📰 Kenapa Orang Cirebon Suka Tidur Morongkol? Antara Budaya, Kebiasaan, dan Rasa Nyaman

banner 468x60

 

Cirebon,KOMPAS86.COM

Jika berkunjung ke rumah warga Cirebon saat malam hari, apalagi di musim hujan atau ketika angin laut bertiup kencang, jangan heran kalau menemukan orang tidur morongkol. Posisi tidur ini khas: badan membulat, lutut menekuk ke dada, dan tangan melingkar di sekitar kaki.

Bagi orang Cirebon, morongkol bukan sekadar posisi tidur. Ia adalah warisan kebiasaan, bagian dari budaya, bahkan kadang dibumbui mitos dan nasihat orang tua.

Hangat dan Aman
Secara ilmiah, posisi morongkol mengingatkan pada postur janin di dalam kandungan. Tubuh secara naluriah mengambil posisi ini saat mencari rasa aman dan kenyamanan. Dengan melipat badan, panas tubuh lebih terjaga dan organ vital terlindungi.

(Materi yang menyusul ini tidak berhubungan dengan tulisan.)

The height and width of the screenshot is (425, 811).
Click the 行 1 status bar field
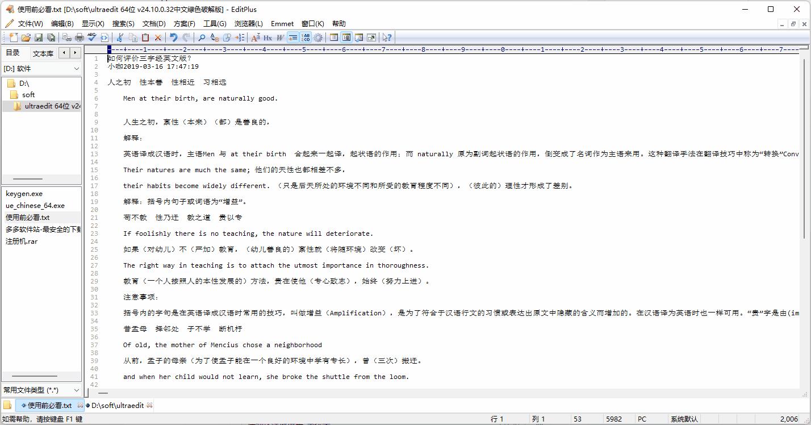point(497,419)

“Kalau angin laut masuk malam-malam, tidur morongkol itu paling enak. Badan hangat, tidur nyenyak,” kata Odong (53), warga Karangsembung.

Kebiasaan yang Turun-Temurun
Banyak warga Cirebon sejak kecil sudah terbiasa tidur di tikar atau lantai. Ketika udara malam terasa dingin, posisi morongkol membantu mengurangi rasa kedinginan. Kebiasaan ini terbawa hingga dewasa.

Ada Mitosnya Juga
Meski populer, morongkol juga punya mitos lokal. Orang tua zaman dulu sering mengingatkan, “Jangan morongkol, nanti nggak tinggi badannya.” Nasihat ini sebenarnya bertujuan agar anak tidur lurus supaya postur tubuhnya baik saat tumbuh.

Tetap Bertahan di Era Modern
Meski rumah-rumah kini sudah banyak yang ber-AC atau memakai kasur empuk, morongkol tetap jadi posisi favorit. “Mau kasur mahal atau tikar, kalau kedinginan ya morongkol lagi,” ujar Odong sambil tersenyum.

Fenomena ini menunjukkan bahwa kebiasaan kecil seperti morongkol tidak hanya soal kenyamanan, tapi juga bagian dari identitas budaya yang bertahan lintas generasi di Cirebon.